Brazil moves up a notch to investment grade: S&P
AFP - Wednesday, April 30 11:05 pm
NEW YORK (AFP) - Standard & Poor's Wednesday raised its rating on Brazil to investment grade for the first time, providing a major boost to the Latin American giant's ability to raise capital in global markets.
The US ratings agency said it lifted Brazil's ranking from so-called junk bond status thanks to the "maturation" of its economic policy management.
The rise will help Brazil's ability to sell its debt to institutional portfolio managers, many of whom may not invest in high-risk securities.
The sovereign debt of the Latin American powerhouse is now rated BBB-, the lowest level in its investment grade, up from BB+, S&P said in a statement.
The upgrades "reflect the maturation of Brazil's institutions and policy framework, as evidenced by the easing of fiscal and external debt burdens and improved trend growth prospects," said S&P analyst Lisa Schineller.
S&P explained that Brazil's foreign currency debt had fallen dramatically, with net debt amounting to a projected three percent of current account receipts in 2008 from in excess of 100 percent as recently as 2004.
"While some deterioration is likely as the current account slips back into deficit, we expect the rise in the external debt burden to be modest," the ratings agency said.
In late February, Brazil's central bank announced its currency reserves were more than four billion dollars above the country's public and private debt.
In 2007, Brazilian currency reserves ballooned 110 percent to 180.3 billion dollars by end-December. Debt stood at 197.7 billion dollars.
S&P said that Brazil is the 14th country whose foreign currency debt has been rated investment grade.
"Inflation has trended higher in Brazil, to 4.7 percent in March 2008, owing not only to global food and energy price pressures but also to robust domestic demand," said Schineller.

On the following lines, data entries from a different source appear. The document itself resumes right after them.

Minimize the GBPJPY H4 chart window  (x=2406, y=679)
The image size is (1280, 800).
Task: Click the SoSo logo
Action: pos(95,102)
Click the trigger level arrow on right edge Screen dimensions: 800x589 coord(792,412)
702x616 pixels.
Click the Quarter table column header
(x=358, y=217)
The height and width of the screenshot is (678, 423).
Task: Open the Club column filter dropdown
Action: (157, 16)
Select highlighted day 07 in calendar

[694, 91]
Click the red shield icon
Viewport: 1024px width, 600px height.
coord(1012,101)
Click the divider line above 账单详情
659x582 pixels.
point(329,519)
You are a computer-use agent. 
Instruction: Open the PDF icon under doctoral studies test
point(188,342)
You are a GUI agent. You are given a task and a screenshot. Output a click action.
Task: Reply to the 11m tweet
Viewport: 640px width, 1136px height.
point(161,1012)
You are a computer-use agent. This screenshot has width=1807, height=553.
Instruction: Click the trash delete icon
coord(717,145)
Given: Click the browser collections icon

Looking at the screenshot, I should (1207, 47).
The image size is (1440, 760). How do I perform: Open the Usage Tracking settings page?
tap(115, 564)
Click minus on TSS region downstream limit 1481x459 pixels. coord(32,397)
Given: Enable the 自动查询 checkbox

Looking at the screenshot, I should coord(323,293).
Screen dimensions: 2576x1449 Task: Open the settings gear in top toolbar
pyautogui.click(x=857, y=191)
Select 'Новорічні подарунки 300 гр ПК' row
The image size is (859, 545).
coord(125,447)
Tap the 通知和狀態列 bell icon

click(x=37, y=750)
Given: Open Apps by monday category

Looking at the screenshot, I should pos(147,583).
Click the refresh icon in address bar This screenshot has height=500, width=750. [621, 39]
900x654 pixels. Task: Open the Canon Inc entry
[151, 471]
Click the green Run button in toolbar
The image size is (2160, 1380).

"In contrast with unchecked inflationary pressures in other lower-rated sovereigns, Brazil's central bank initiated a forward-looking tightening cycle on April 16, 2008, to ensure that the hard-won benefits associated with low inflation will be maintained," she added.
The agency concluded Brazil deserved a "stable" outlook on the long-term ratings, which means for the next three to five years, Jane Eddy, another S&P analyst, told AFP.
Eddy said the agency expected the Brazilian government would further reduce debt and weather inflationary pressures from both higher food prices and economic growth.
"We see the central bank as being able to manage it," she said in a phone interview, adding that the central bank's inflation target is 4.5 percent.
In the last decade, the Brazilian economy, the largest in South America, grew at a "fairly disappointing" pace below three percent, she said.
Brazilian gross domestic product last year grew by 5.4 percent in a broad expansion that affected all sectors, after a 3.7 percent pace in 2006, according to Brazil's official statistics agency.